• Records provided
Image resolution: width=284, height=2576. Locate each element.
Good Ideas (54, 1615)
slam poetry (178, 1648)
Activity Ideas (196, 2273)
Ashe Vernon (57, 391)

• Task prompt
Exact copies of all the entries above are to be printed.

• Finished task
Image resolution: width=284, height=2576. Locate each element.
Good Ideas (54, 1615)
slam poetry (178, 1648)
Activity Ideas (196, 2273)
Ashe Vernon (57, 391)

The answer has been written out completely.